Caída de márgenes y competencia desigual
A este asfixia impositiva se suma una «brutal caída del margen del negocio», que en Argentina se redujo a la mitad en los últimos años. Si bien esta problemática afectó a la firma en otros mercados como Estados Unidos y Brasil, la particularidad del entorno argentino aceleró la salida, mientras que en el país vecino la empresa conservará su cuota de mercado.

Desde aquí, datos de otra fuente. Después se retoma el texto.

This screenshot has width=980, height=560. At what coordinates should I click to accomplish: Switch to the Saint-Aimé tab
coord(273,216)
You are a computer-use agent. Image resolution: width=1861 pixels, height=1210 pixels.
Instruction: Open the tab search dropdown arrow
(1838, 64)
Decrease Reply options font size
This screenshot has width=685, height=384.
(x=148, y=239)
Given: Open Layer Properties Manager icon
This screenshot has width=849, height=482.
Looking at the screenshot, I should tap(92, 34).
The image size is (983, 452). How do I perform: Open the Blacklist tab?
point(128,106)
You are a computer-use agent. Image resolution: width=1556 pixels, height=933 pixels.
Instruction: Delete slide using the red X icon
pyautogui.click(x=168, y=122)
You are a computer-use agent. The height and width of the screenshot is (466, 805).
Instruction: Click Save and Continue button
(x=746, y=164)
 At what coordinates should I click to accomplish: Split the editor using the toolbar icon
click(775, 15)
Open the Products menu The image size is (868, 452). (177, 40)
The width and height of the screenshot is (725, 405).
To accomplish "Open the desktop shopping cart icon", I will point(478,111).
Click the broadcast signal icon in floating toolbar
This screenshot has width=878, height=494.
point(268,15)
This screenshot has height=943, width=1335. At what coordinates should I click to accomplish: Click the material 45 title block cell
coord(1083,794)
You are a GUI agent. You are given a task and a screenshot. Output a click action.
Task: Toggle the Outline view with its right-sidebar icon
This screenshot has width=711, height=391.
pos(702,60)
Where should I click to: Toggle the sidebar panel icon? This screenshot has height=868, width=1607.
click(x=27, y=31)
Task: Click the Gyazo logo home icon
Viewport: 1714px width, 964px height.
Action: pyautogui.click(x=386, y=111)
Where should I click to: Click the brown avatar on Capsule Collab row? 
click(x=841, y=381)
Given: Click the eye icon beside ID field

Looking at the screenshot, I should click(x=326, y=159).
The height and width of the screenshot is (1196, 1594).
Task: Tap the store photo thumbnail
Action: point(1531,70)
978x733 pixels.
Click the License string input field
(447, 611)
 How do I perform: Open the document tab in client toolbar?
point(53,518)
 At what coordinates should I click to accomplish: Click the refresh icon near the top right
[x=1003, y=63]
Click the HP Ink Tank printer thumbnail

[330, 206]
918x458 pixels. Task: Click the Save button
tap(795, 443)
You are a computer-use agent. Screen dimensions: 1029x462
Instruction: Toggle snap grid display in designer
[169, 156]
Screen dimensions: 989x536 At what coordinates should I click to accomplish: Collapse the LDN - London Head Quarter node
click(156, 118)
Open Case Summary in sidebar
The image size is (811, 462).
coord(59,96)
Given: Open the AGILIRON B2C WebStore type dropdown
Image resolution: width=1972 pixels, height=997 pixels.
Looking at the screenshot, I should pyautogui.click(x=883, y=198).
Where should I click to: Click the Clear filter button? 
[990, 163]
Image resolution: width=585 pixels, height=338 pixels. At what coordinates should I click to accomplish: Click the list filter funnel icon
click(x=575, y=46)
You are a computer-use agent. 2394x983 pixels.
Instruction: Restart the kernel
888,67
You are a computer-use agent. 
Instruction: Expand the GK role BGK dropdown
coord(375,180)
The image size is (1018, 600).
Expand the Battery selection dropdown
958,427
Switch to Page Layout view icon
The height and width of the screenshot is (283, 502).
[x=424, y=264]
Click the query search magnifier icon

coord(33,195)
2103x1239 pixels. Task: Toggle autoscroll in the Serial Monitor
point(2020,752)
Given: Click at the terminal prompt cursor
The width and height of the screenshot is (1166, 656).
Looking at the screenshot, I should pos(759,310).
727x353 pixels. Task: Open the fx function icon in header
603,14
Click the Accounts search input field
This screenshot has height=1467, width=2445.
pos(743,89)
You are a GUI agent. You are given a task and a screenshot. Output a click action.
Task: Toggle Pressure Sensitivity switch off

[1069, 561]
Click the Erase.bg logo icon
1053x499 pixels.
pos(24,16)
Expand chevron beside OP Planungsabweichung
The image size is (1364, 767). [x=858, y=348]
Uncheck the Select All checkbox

En el sector agroindustrial, la noticia ha generado profunda preocupación. Fuentes de la cadena advierten que la industria sufre una pérdida de rentabilidad debido a la avanzada de operadores chinos, quienes compiten directamente en el segmento de agroquímicos. Según referentes locales, estos competidores se ven favorecidos por la flexibilización de las barreras a la importación impulsada por el Gobierno nacional, lo que termina por «destruir» los márgenes de las compañías ya radicadas con estructuras locales.
Impacto en el empleo y liquidación
El proceso de desmantelamiento ya está en marcha: las actividades comerciales cesarán antes de diciembre y la firma se encuentra actualmente liquidando su stock remanente, tras haber suspendido la importación y formulación de nuevos productos.
En términos laborales, el cese de la operatoria tiene un correlato inmediato: de los 30 profesionales calificados que integraban el plantel en el país, la mitad ya han sido desafectados. El resto del personal permanecerá únicamente para completar la etapa de cierre administrativo y liquidación final de la filial.